Learning support teachers are also being relied on to provide emergency cover.

It comes as hundreds of qualified teachers are foregoing Irish classrooms, to take up attractive job offers in schools across the Middle East. Educators with three years' experience can earn more than €5,000 a month tax-free, while compensation for accommodation and health insurance costs are also part of the deal.

Many packages across the Gulf also include return flights home.

Sources confirm that for a growing number of teachers, lucrative positions with primary and post-primary schools in locations such as Abu Dhabi and Dubai, are viewed as an opportunity to save for a house deposit.

Peter Mullan, of the Irish National Teachers' Union (INTO), says pay inequality has also contributed to a crisis in teacher recruitment and retention.

The situation will not improve, he added, until the Government addresses a two-tier system, that sees recently qualified teachers earn less than their more experienced colleagues.

"We've reached the situation where people with no qualifications are being used for short-term vacancies, Mr Mullan said.

"These are people that the school would know in the locality and feel they can trust to take care of children.

"Nobody's pretending they're a trained teacher - they're there in a child caring capacity.

"It's something that could have very serious implications for standards.

"Trainee teachers have also been asked to step in, if they're on a study week from college, or a day off, they're being offered the opportunity to go into the classroom.

"Classes are also being split up.
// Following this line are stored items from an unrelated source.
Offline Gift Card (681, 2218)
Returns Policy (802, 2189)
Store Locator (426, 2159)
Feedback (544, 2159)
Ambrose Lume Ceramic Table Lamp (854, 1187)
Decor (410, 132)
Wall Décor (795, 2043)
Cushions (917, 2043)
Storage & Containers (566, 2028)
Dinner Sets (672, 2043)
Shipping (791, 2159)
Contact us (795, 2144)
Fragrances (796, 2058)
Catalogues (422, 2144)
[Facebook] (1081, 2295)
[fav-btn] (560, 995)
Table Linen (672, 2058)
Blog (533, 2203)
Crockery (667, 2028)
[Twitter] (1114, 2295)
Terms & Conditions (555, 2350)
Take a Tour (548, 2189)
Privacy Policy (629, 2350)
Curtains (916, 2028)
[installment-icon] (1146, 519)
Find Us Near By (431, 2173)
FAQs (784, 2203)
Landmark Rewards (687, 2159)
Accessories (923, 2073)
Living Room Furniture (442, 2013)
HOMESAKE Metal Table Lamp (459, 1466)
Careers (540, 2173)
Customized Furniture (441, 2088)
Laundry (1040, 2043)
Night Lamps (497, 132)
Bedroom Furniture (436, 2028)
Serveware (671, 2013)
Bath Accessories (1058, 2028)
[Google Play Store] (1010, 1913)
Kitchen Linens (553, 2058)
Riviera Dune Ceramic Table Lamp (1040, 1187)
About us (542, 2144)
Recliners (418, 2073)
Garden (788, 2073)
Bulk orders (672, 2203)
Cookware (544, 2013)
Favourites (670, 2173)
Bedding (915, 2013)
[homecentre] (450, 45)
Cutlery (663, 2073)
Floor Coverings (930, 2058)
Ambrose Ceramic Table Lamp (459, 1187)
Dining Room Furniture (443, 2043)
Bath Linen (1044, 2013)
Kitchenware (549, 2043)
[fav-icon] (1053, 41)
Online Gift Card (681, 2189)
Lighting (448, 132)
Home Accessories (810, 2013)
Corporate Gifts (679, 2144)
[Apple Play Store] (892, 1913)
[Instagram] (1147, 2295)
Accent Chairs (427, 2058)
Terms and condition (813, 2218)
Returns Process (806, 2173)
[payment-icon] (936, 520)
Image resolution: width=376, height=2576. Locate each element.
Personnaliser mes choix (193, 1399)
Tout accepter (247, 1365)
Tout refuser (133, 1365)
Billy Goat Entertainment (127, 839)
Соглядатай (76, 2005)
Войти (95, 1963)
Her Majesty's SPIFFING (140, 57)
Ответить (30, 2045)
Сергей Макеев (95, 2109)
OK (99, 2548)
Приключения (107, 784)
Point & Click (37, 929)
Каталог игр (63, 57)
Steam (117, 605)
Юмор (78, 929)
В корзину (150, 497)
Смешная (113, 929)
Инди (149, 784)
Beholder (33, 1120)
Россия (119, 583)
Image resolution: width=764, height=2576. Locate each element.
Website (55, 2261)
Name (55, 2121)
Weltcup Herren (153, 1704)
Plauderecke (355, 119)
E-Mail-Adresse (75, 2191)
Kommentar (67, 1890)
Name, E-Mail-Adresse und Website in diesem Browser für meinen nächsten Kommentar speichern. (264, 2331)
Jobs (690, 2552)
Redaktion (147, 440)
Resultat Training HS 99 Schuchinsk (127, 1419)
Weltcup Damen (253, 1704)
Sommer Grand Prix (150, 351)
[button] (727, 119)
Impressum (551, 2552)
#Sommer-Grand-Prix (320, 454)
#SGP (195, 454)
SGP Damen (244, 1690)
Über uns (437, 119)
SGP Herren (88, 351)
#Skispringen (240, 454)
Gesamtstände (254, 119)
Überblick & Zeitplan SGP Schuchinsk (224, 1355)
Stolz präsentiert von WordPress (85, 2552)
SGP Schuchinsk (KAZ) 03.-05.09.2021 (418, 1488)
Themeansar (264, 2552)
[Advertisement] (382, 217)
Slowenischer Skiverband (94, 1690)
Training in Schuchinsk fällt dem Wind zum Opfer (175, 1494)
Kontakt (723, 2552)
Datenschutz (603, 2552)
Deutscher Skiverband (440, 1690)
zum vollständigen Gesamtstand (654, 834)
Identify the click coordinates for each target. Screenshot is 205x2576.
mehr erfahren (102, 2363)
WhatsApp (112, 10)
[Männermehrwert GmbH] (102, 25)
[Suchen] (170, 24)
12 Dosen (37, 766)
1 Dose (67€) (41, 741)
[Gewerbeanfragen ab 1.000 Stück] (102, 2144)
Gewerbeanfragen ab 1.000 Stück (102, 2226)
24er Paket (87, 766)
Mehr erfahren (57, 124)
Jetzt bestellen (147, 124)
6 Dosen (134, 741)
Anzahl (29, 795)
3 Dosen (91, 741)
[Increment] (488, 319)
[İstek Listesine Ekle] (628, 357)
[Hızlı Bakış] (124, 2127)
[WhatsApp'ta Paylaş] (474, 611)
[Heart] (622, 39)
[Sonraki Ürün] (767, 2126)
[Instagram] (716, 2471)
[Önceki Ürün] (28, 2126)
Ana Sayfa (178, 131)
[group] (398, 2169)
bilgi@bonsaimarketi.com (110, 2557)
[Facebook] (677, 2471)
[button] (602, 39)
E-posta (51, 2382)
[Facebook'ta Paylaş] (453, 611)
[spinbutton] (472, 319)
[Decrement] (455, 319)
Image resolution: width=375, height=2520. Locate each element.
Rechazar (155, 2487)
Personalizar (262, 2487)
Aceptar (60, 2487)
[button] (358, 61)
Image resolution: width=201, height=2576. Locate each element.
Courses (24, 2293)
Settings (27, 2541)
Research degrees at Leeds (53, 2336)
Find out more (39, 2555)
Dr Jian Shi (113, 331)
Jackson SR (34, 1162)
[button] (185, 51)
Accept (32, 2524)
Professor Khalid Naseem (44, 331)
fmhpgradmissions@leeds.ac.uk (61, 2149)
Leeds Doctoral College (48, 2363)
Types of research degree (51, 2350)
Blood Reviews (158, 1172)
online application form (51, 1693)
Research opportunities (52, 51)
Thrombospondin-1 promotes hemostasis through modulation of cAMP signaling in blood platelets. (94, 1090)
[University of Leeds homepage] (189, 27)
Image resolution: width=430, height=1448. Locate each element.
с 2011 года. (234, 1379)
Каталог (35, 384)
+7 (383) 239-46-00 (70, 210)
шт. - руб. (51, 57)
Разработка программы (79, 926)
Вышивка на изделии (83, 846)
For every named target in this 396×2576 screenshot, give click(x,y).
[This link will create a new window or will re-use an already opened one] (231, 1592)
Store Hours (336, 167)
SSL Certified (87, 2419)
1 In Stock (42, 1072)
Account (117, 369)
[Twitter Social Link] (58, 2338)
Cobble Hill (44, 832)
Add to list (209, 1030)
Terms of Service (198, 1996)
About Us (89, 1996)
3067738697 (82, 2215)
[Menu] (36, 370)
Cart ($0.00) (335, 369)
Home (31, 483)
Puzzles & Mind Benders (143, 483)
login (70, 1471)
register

For instance, four kids may be put in seven different classes.

"It's very, very disruptive.

"Administrative principals are also filling in.

"Non-classroom teachers and learning support teachers are also being used when there's an emergency.

"They're just doing their best to keep the show on the road," Mr Mullan said.

He stressed pay inequality is a cause of growing resentment and anger.

"When you put that together with the challenges associated with trying to buy a house, it's easy to see why people will head abroad, to get their deposit together.

"Irish teachers are in the shop window: they're recognised as being well trained and seen as being hard working.

"People are coming out of college, they've done four years of teacher-training, and the best they're offered is temporary work."